見たくない人の権利はある。企業の中で行われれば、それは明確な性的嫌がらせだ。
下着を下ろした「女子トイレ」のマークに批判
ある朝会社に行くと、自分が利用する場所に、明確にあなたに見せる目的で、性的な描写のイラストが置いてある。どう感じるだろうか。あなたが男性でも女性でも、やった相手が異性でも同性でも、相手がたとえ「これは芸術だ」「喜ぶかと思った」と主張していたとしても、あなたが不快と感じれば、これはセクハラだと訴えることができる案件だ。厚労省がまとめた「事業主の皆さん 職場のセクシュアルハラスメント対策はあなたの義務です!!」には「環境型セクシュアルハラスメント」の典型的な例として「事務所内にヌードポスターを掲示しているため、その労働者が苦痛に感じて業務に専念できないこと」が挙げられている。
4月19日に集英社の「少年ジャンプ+α」で掲載されたweb漫画「すすめ!ジャンプへっぽこ探検隊!」の「【3話】ジャンプ編集部の女子トイレのマークを矢吹健太朗先生がデザインしたらこうなった!!」が炎上している。
簡単に内容を紹介すると、ジャンプ編集部のトイレが普通でつまらないと感じた作者が、編集者と「トイレのマークをジャンプ作家さんにデザインしてもらう」ことを検討するところが発端。男子トイレ、女子トイレ両方のマークを制作することにはなぜかならず、女子トイレのマークのみを、「ちょっぴりえっちなラブコメ漫画」家として有名な矢吹健太朗氏が描くことになる。
本来、トイレマークは男子用女子用の対比があってこそ成り立つ「デザイン」なのだが、このあたりからすでに当初の企画が迷走し始めている。作者は漫画内で「矢吹先生以上に女子トイレにふさわしいジャンプ作家はいない!!」と言い切っており、この理由は矢吹氏が性的な描写に優れているからであろうことが推測できる。何か女子トイレに対しての思い入れがあるのかもしれない。

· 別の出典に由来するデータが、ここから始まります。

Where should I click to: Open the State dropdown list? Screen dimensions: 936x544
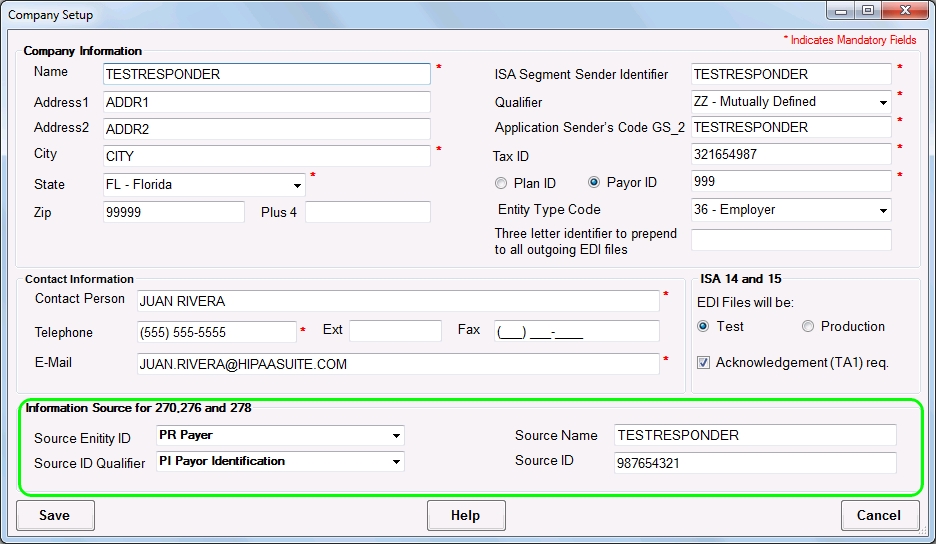(297, 186)
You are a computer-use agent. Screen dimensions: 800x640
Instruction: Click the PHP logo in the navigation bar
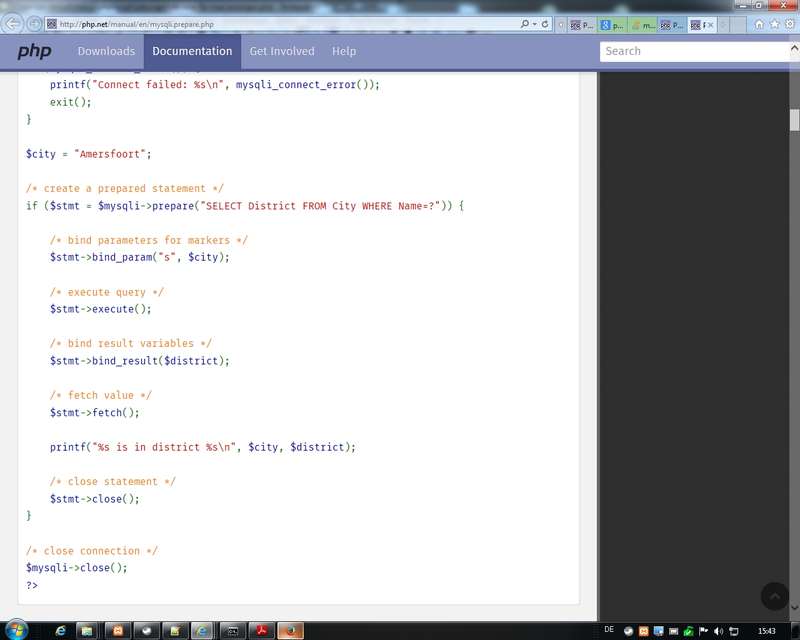pos(34,51)
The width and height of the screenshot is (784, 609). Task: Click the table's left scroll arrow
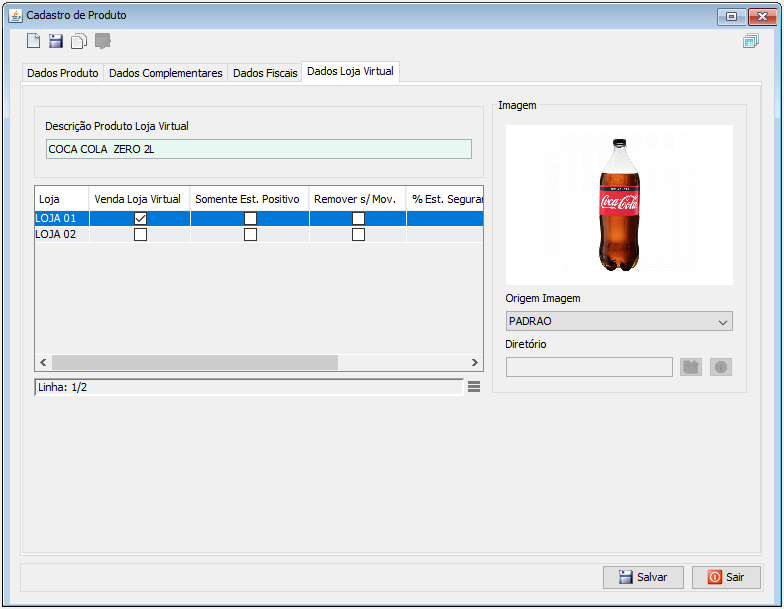click(44, 362)
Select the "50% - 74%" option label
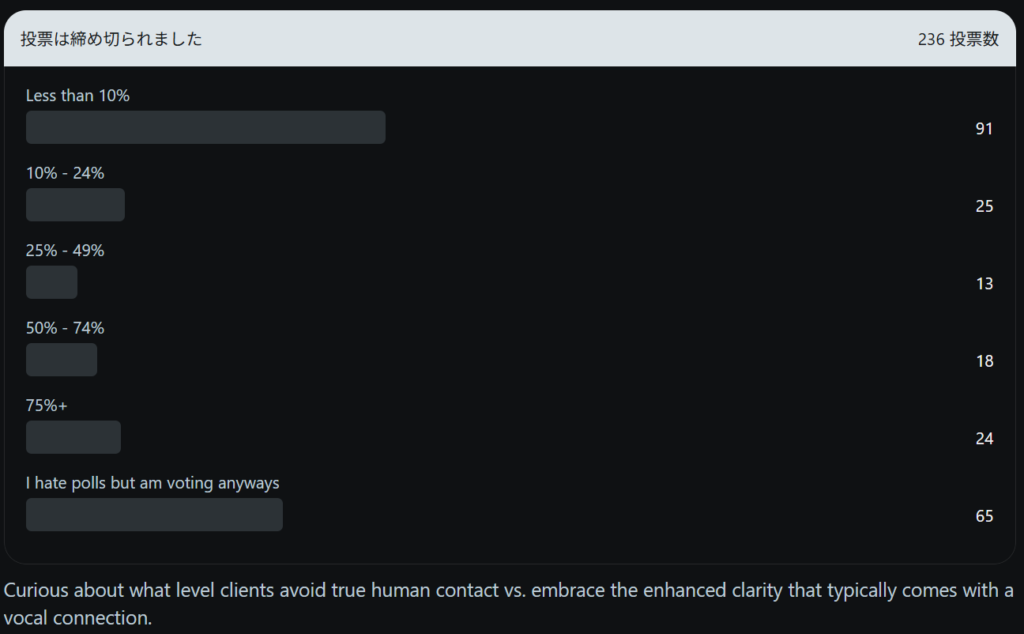This screenshot has height=634, width=1024. (x=65, y=328)
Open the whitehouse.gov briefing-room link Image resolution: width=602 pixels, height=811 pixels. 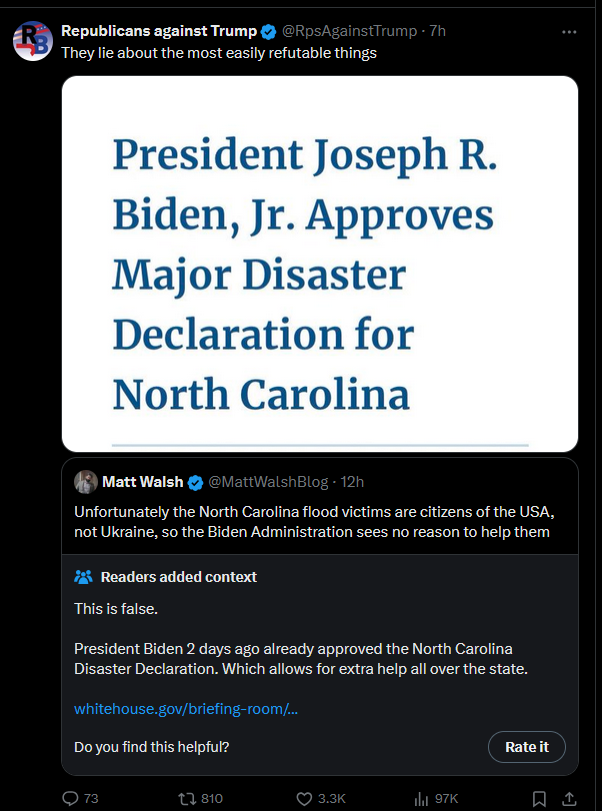(x=186, y=709)
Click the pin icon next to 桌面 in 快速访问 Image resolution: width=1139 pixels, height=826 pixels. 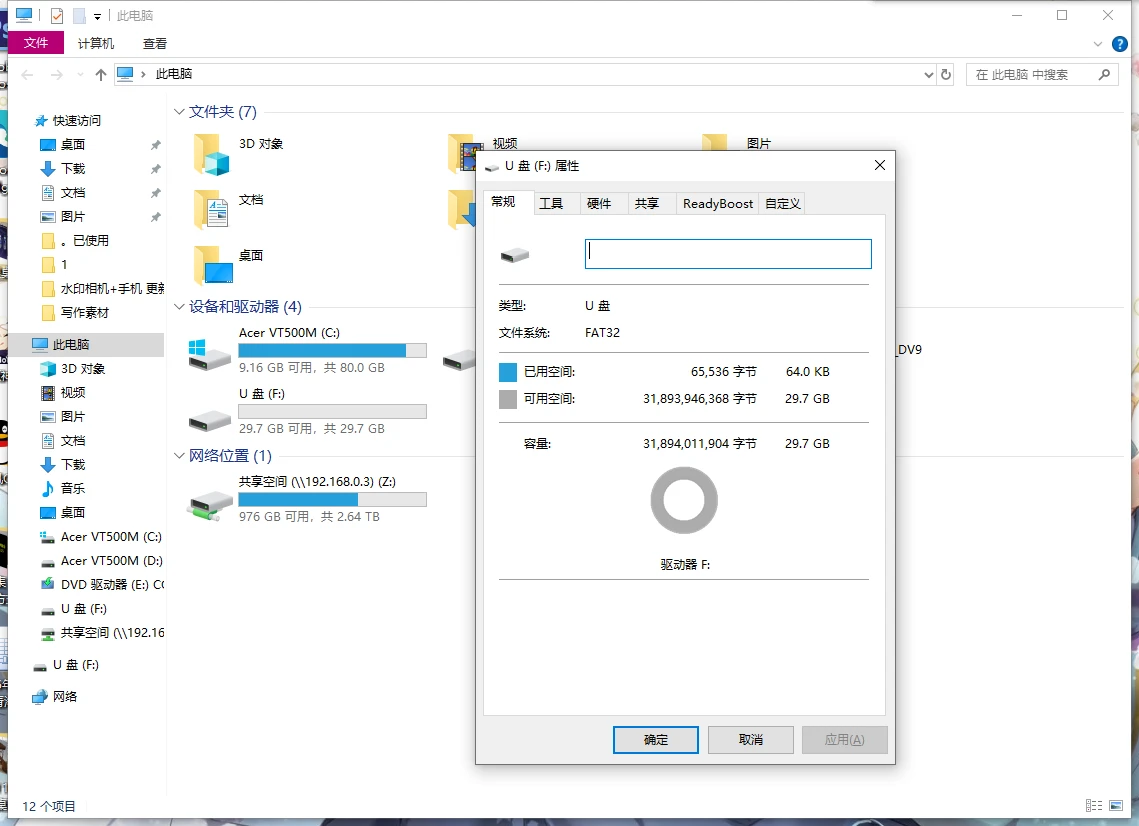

矢吹氏が描いたイラストは4パターン。(1)女性の裸体のシルエット、(2)麦わら帽子をかぶった着衣の少女のシルエット、(3)胸が強調された女性の裸体のシルエット、(4)下着を膝のあたりまで下ろしている姿、太ももからふくらはぎのあたりまで描かれている。作者はイラストが紹介されるたびに、「スゲエー この体のライン!」「ありがとぉおおおございましたぁああああ!!!」「次元が違う!!!!!」など、感動を露わにしている。
結局選ばれたのは「次元が違う」と評価された4枚目の下着を下ろしているイラスト。実際に編集部の女子トイレマークが貼りかえられた写真が「なんという事でしょう!」「見る者を惹きつける魅力的なトイレに!!」という文章と共に紹介される。漫画のオチは、「とにかくこんな素敵なトイレならきっと編集部の女子もよろこんで…」と言う作者に「っていねぇよ編集部の女子!!!」と編集者が答え、「ジャンプ関係者の女子のみなさん! 編集部にお越しの際は是非女子トイレにお立ち寄り下さい!」という呼びかけで終わっている。
あまりにも無邪気で無自覚なセクハラだ。女性が利用する場所に、女性を性的な目線で描いたイラストを掲示することに、何の疑問も持たなかったのだろうか。